[Collected data entries]
· · · · · · ·

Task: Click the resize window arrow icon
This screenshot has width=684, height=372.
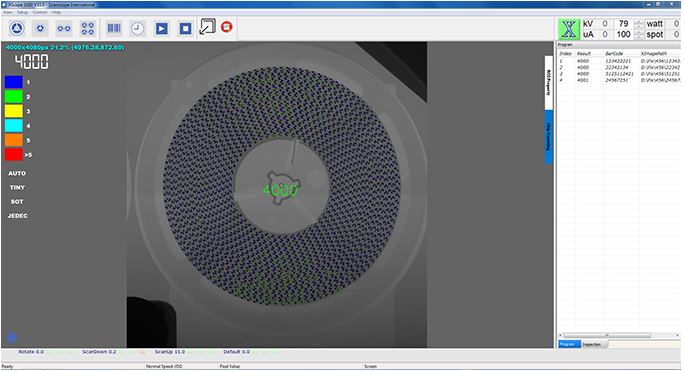Action: tap(207, 27)
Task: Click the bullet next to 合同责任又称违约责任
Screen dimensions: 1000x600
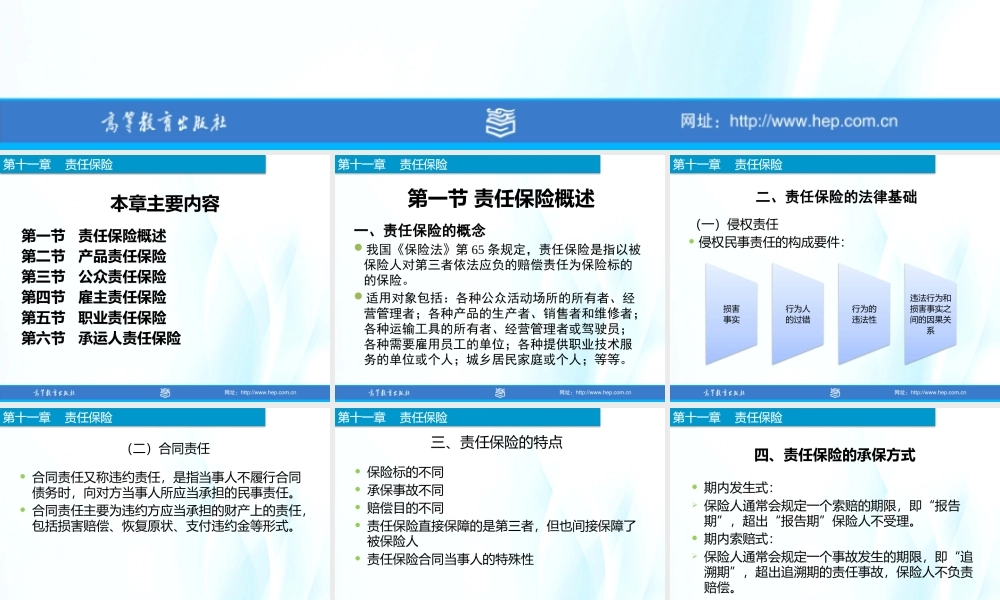Action: tap(22, 479)
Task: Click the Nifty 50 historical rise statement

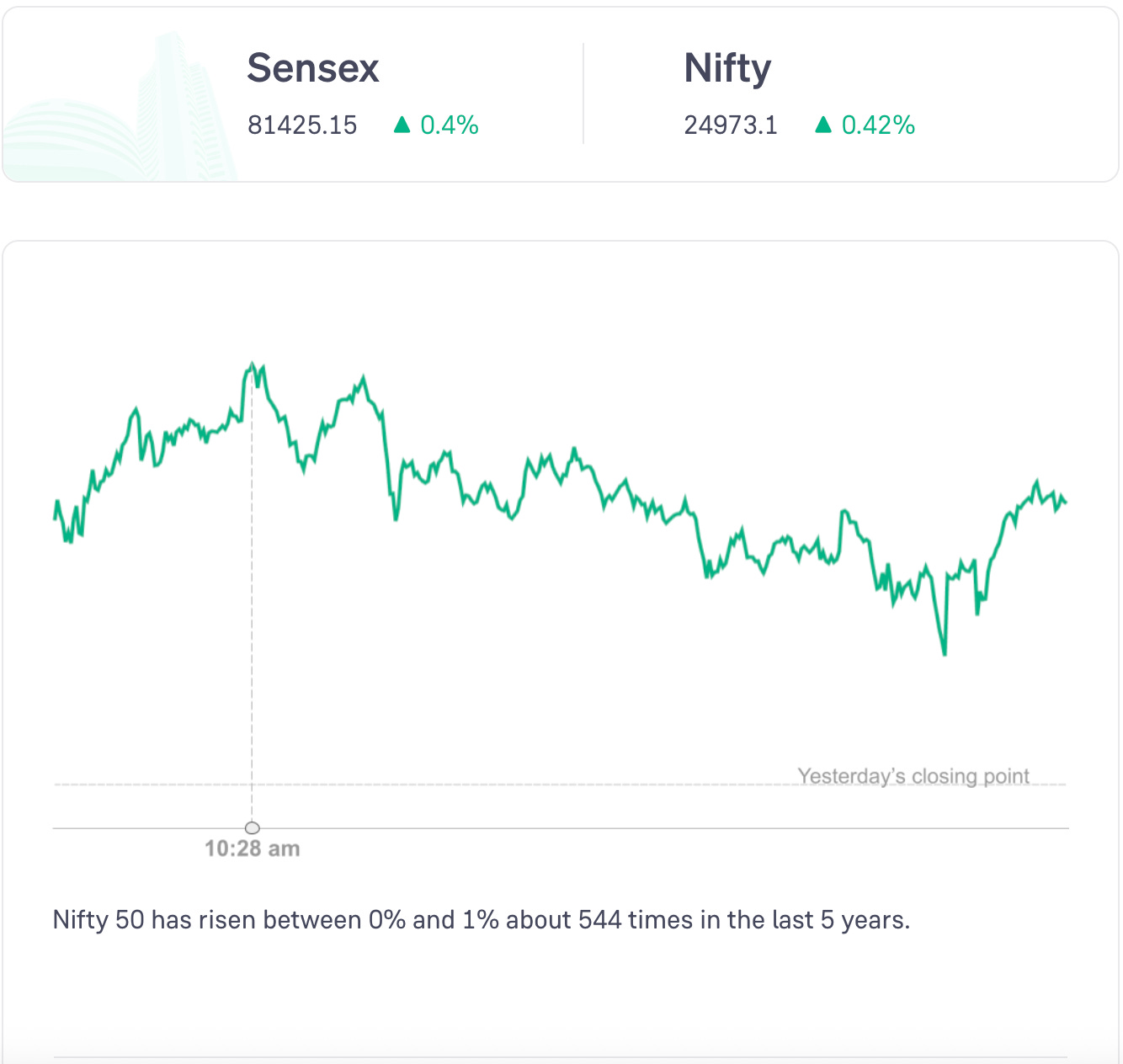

· · · · · · ·

# [ACTION ITEM]
The response should be the lines from the one containing "This screenshot has width=684, height=372." through the final line of the records, reproduced exactly and with every picture left out.

# [RESPONSE]
This screenshot has width=684, height=372.
Action: tap(207, 27)
Task: Click the bullet next to 合同责任又称违约责任
Screen dimensions: 1000x600
Action: tap(22, 479)
Task: Click the Nifty 50 historical rise statement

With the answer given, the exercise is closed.